§ TASK GOAL: Give a single number in reply. It is the count of lines below that contain the string "agent".

── DATASET RECORDS ──

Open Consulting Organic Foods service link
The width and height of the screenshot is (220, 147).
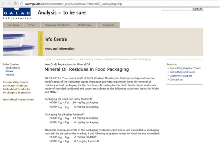pos(185,68)
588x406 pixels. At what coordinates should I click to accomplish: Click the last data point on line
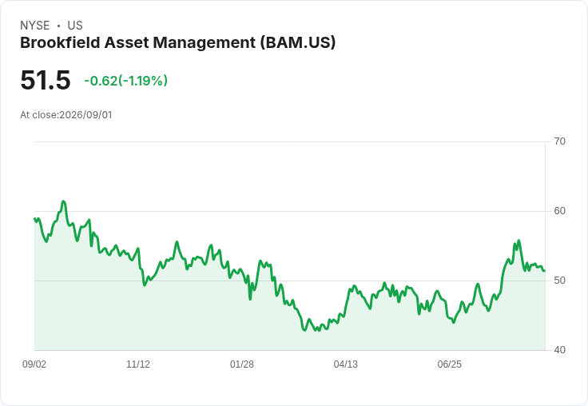click(544, 271)
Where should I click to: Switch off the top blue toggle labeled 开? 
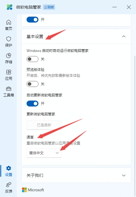pos(33,20)
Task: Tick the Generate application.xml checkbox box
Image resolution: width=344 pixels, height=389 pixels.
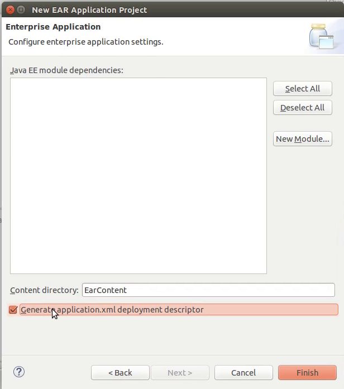Action: click(x=13, y=310)
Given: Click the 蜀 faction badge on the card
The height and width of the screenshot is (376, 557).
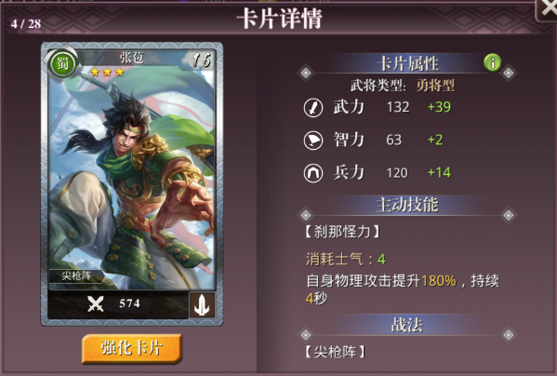Looking at the screenshot, I should tap(63, 64).
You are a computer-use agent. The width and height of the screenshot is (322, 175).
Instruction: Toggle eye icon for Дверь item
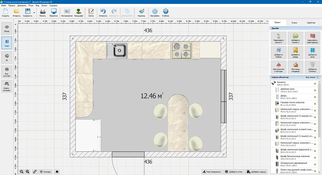pyautogui.click(x=315, y=97)
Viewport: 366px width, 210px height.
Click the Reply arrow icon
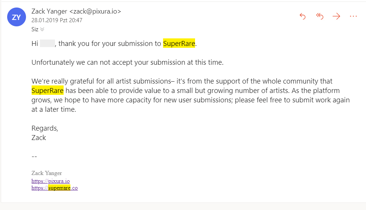[x=302, y=16]
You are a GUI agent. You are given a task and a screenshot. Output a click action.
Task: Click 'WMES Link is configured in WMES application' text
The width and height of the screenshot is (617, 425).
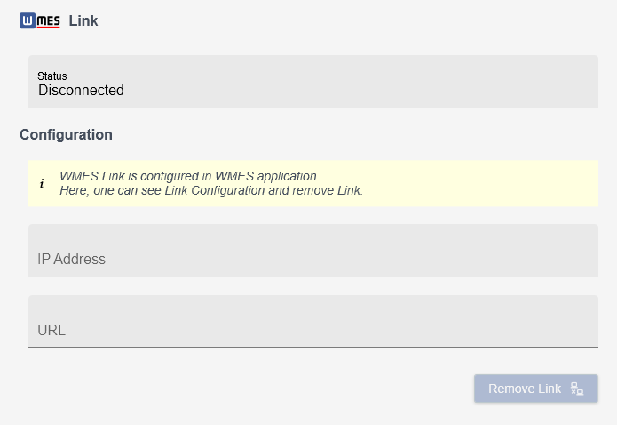point(187,176)
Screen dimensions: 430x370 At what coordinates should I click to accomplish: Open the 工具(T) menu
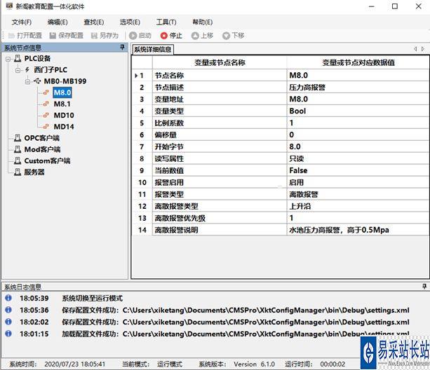click(166, 22)
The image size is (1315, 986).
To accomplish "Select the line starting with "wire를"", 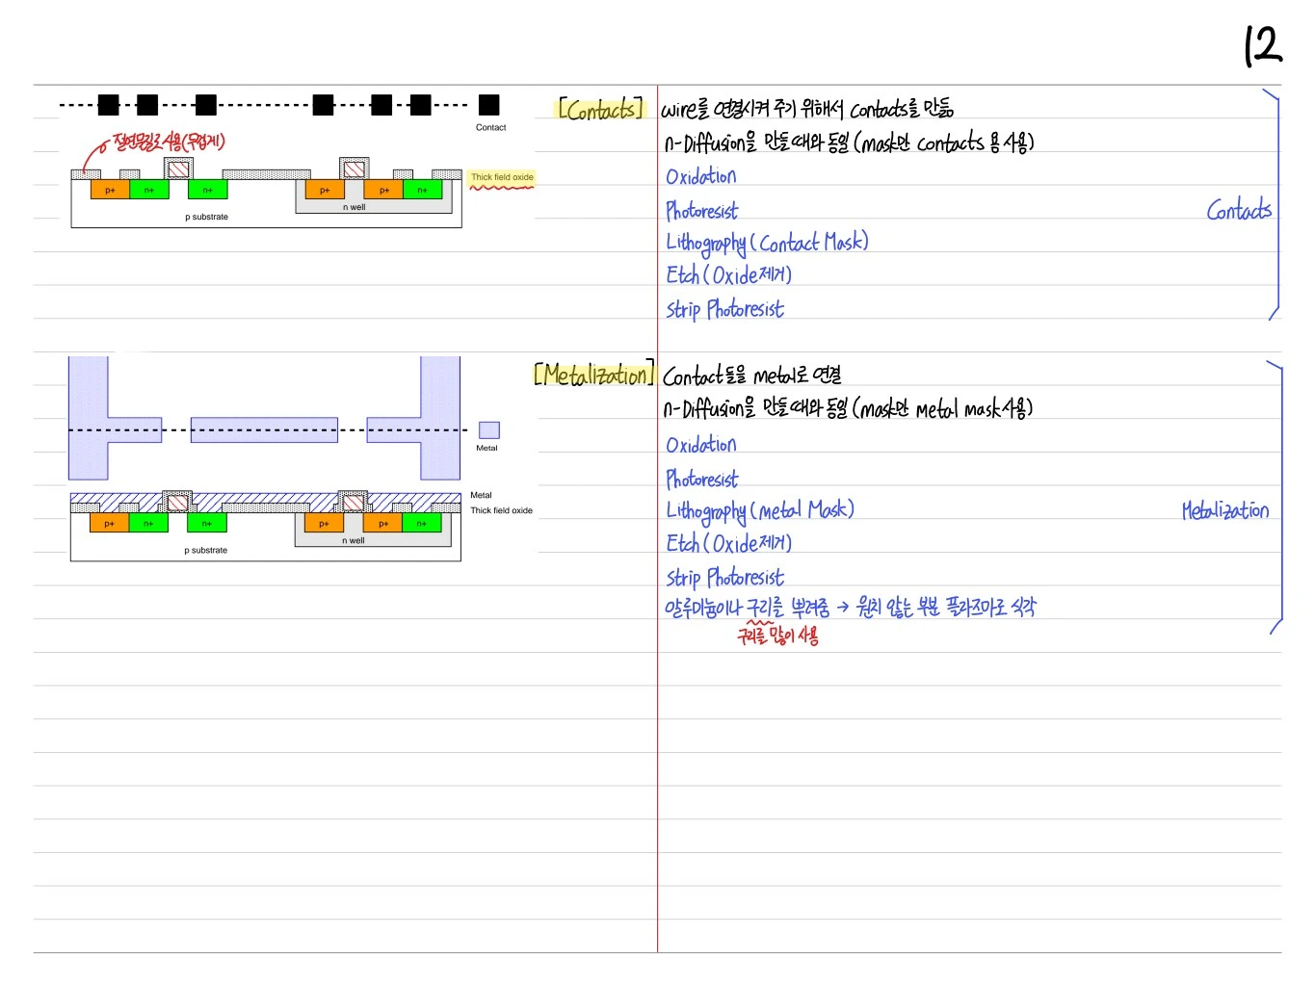I will coord(807,108).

───

§ EXERCISE RESULT: 2